I proposed a pretty ambitious Google Summer of Code project this year. Although I didn't manage to do everything I hoped, I did manage to get a useful subset of threading functionality working in the gsoc_threads branch. In this blog post I will describe what I have working and what more needs to be done.

What I have working now is a pre-emptively scheduled green threads system for Parrot that allows programs to be written in a concurrent style. Individual green threads can do basic blocking file input without stopping other threads from running. These logical threads are accessed using the Task API that I described a couple weeks ago.

This functionality makes Parrot similarly powerful at threading as the standard version of Ruby or Python: Threads can do pretty much everything except run at the same time.

Merging Logical Threads

Although it's mostly done, the gsoc_threads branch needs a bit more polishing before I would consider trying to get it merged. Specifically, I want to get the following done:

  • Support for blocking operations other than file input (what?)
  • Proper exception behavior. Exceptions should probably propagate through Task#join.
  • The ability to cleanly interrupt tasks. Task#kill should probably cause an exception to be ("immediately") thrown in the target task.
  • Some minor cleanup, like taking advantage of thread local storage to let the worker threads remember their index into the thread table and trying to make locking order clearer.
  • Make sure things at least don't blow up if you build without threads or without POSIX.
  • Get more comments on the basic Task API to make sure that the
    user facing part of this story makes sense.

Going the rest of the way

In the longer term, Parrot still needs to be able to run in parallel on multiple physical CPUs. That's the feature that everyone really wants.

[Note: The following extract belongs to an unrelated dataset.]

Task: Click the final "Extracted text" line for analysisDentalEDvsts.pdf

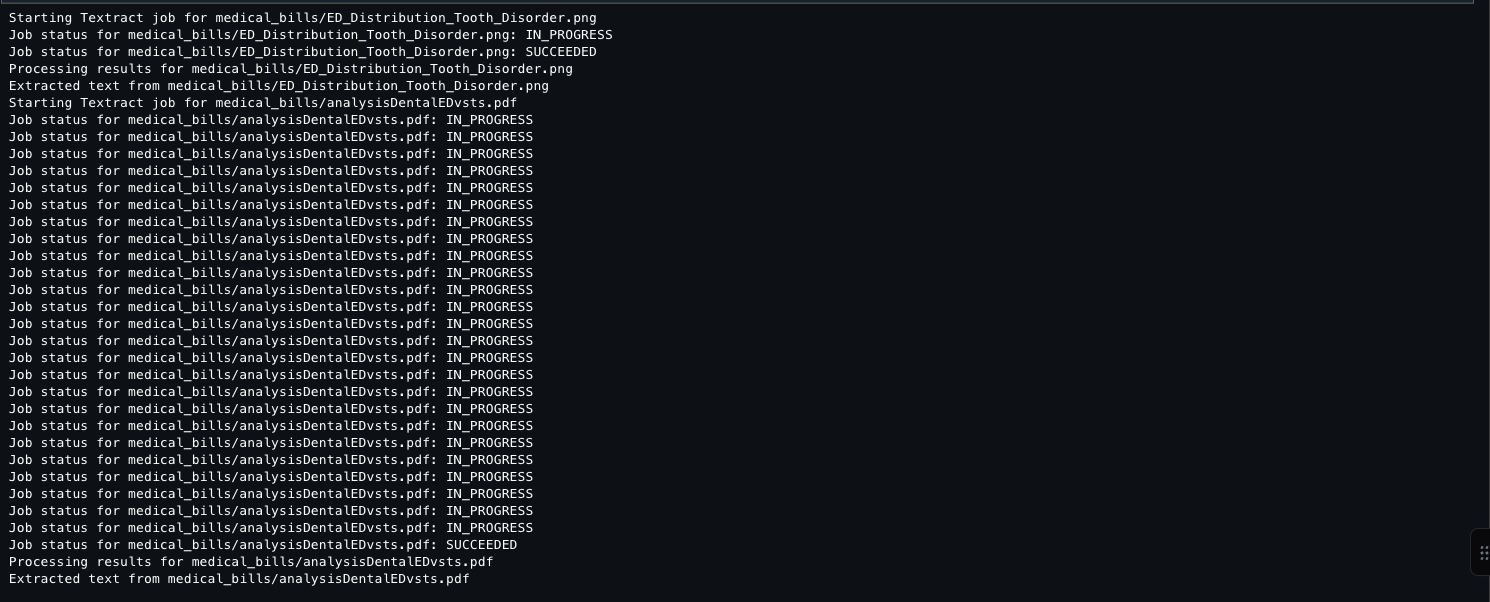Action: click(238, 579)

The basic approach I've been woking towards for that is to split Parrot Interpreter structure into two parts: One Parrot global part, and one part that's local to each concurrently executing native thread. Users will expect the semantics of shared global variables (including things like classes), and that requires at least some globally shared interpreter state.

I've got a wiki page up with my ideas for how to acutally do the interpreter split.

Actually doing this will require some pretty significant refactoring in order to be able to make clear the proper data access dicipline for each shared item. Especially for things like classes, locking the global table on every access isn't good enough, tricks like concurrent hash tables with guaranteed atomic updates or stop-the-world-to-write will be required.

Hash tables

Good work!

Synchronized hash tables and the like should be the domain of the language implementations, not Parrot itself, in my opinion. Instead, Parrot should perhaps offer a biased lock primitive like Java. That primitive can be a no-op for threads sharing a single interpreter.

I've been reading about the new Rust programming language which does not permit sharing mutables between threads. I would like Parrot to have the ability to host a language like that efficiently by not imposing unnecessary locking behavior.